Vol: 13, Issue: 4 2023

Page: 131-137

Developing a Smart Integrated Enterprise Financial Information Management System (EFIMS) on Data Analysis Algorithm

Ilayda Tunc

Received Date: 2023-10-14

Accepted Date: 2023-12-19

Published Date: 2023-12-24

http://doi.org/10.37648/ijtbm.v13i04.011

Enterprises generate massive volumes of financial data across ERP, banking, invoicing, procurement, payroll, and expense platforms. Yet finance teams still struggle with late closes, inconsistent master data, weak cross-system traceability, and limited early warning signals for cash, compliance, and fraud risks.

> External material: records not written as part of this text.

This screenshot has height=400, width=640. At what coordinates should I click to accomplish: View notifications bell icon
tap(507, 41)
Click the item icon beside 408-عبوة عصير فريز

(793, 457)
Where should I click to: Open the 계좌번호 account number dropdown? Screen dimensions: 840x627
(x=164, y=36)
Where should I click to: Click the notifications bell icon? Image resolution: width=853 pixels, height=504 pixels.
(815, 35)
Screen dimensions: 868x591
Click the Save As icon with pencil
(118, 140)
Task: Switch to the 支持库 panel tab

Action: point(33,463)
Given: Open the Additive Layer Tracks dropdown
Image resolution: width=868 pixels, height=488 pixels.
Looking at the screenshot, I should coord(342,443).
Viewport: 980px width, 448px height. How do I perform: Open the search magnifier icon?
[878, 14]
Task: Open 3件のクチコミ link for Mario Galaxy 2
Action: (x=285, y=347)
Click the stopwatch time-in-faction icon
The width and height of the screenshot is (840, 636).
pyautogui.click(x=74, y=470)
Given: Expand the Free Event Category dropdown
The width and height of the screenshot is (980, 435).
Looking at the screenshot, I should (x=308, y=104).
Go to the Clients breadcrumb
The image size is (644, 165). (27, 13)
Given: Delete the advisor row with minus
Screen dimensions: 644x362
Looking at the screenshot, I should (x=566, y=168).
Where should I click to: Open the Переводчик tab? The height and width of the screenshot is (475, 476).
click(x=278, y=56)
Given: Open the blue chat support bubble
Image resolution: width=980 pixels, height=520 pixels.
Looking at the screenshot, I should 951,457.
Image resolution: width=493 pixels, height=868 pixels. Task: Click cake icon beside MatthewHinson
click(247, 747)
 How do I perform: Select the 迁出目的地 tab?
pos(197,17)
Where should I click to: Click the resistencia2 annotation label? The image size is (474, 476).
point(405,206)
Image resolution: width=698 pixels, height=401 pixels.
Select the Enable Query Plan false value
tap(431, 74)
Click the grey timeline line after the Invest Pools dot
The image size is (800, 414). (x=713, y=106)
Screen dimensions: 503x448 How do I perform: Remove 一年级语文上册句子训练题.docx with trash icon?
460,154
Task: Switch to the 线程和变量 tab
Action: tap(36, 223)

This paper proposes an Enterprise Financial Information Management System (EFIMS) that combines (i) a governed financial data foundation (integration, quality controls, lineage, and role-based access) with (ii) a modular analytics layer powered by data analysis algorithms for anomaly detection, forecasting, segmentation, and risk scoring. The design is informed by prior work on enterprise systems and real-time reporting challenges in accounting information systems [2], data warehouse foundations [5], audit-focused analytics architectures [11], and structured reporting initiatives such as XBRL [8–10]. A prototype evaluation on synthetic enterprise-ledger data illustrates feasibility: an Isolation Forest anomaly module achieved an ROC-AUC of 0.847 for detecting injected irregular entries under realistic categorical and monetary distributions, while a baseline ARIMA cash-flow forecaster achieved 8.66% MAPE on a simulated series with seasonality and shocks. The outcome is a practical, explainable architecture that supports daily finance operations (close, controls, reporting) while enabling continuous monitoring and data-driven decision support.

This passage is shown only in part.